I have a link with information of from & to date and the content is table with cost data. I need to login and scrape simple table into my Google Sheet.
I need to log in into this website:
https://www.glami.cz/registrace/prihlasit
and than scrape this url:
https://partner.glami.cz/s/e-commerce/days/866/?from=2016-12-01&to=2016-12-09
The form on this site is:
<form action="/registrace/prihlasit/" method="post" id="frm-signIn">
<dl class="form">
<dt><label for="frm-signIn-username" class="required">Emailová adresa</label></dt>
<dd><input type="text" name="username" id="frm-signIn-username" required data-nette-rules='[{"op":":filled","msg":"Prosím, vyplňte emailovou adresu."}]' class="text"></dd>
<dt><label for="frm-signIn-password" class="required">Heslo</label></dt>
<dd><input type="password" name="password" id="frm-signIn-password" required data-nette-rules='[{"op":":filled","msg":"Prosím, vyplňte heslo."}]' class="text"></dd>
<dt></dt>
<dd><input type="submit" name="send" value="Přihlásit se" class="button"></dd>
</dl>
<div><input type="hidden" name="_do" value="signIn-submit"></div>
</form>
I have this code which works for other websites. In this case the response from logger is still "didnt log in".

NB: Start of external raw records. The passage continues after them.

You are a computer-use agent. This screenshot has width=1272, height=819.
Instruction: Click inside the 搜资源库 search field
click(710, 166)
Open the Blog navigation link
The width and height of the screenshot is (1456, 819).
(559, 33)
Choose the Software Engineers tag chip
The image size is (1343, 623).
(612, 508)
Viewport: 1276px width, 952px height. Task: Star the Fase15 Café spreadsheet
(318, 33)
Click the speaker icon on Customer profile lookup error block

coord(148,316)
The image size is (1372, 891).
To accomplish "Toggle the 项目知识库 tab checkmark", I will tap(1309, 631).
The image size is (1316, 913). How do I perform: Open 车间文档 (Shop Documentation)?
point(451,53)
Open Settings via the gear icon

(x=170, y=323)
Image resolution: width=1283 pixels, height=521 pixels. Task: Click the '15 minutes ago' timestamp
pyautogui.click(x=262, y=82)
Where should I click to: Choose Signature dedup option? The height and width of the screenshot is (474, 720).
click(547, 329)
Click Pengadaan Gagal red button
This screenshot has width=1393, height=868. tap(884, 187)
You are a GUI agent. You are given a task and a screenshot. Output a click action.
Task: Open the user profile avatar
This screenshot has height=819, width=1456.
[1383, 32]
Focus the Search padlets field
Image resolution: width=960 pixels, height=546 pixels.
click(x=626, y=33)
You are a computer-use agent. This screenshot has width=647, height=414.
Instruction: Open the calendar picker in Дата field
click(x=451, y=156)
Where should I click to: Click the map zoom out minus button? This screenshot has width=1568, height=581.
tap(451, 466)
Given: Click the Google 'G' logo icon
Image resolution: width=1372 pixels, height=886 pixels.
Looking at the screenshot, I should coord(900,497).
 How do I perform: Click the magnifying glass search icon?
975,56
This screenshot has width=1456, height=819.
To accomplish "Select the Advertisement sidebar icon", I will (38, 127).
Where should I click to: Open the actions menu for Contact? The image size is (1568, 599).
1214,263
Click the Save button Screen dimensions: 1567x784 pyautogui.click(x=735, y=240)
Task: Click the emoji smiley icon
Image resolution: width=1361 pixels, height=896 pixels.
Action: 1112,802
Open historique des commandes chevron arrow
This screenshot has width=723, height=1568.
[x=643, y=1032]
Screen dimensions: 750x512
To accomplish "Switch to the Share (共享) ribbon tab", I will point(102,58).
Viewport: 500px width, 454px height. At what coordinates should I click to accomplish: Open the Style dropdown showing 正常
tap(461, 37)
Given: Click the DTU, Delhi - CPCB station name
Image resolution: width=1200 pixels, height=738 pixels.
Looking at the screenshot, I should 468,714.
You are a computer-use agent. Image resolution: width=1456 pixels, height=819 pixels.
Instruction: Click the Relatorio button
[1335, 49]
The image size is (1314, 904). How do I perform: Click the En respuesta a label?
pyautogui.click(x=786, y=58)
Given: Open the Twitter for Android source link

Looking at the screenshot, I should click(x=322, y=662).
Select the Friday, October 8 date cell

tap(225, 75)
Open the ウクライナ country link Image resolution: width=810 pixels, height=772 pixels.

function fetchAdminPage() {
var url = "https://www.glami.cz/registrace/prihlasit";
var options = {
"method": "post",
"payload": {
'username': 'LOGIN',
'password': 'PASSWORD',
'send': 'Přihlásit se',
'_do': 'signIn-submit',
"testcookie": 1
},
"followRedirects": false
};
var response = UrlFetchApp.fetch(url, options);
if ( response.getResponseCode() == 200 ) {
// Incorrect user/pass combo
Logger.log("didnt log in");
} else if ( response.getResponseCode() == 302 ) {
// Logged-in
var headers = response.getAllHeaders();
if ( typeof headers['Set-Cookie'] !== 'undefined' ) {
// Make sure that we are working with an array of cookies
var cookies = typeof headers['Set-Cookie'] == 'string' ? [ headers['Set-Cookie'] ] : headers['Set-Cookie'];
for (var i = 0; i < cookies.length; i++) {
// We only need the cookie's value - it might have path, expiry time, etc here
cookies[i] = cookies[i].split( ';' )[0];
};
url = "https://partner.glami.cz/s/e-commerce/days/866/?from=2016-12-01&to=2016-12-09";
options = {
"method": "get",
// Set the cookies so that we appear logged-in
"headers": {
"Cookie": cookies.join(';')
}
};
response = UrlFetchApp.fetch(url, options);
};
Logger.log(response.getContentText());
};
}
The problem has to be I guess somewhere in payload/options or in url adress. Can't figure out what's wrong and how to log in succesfully.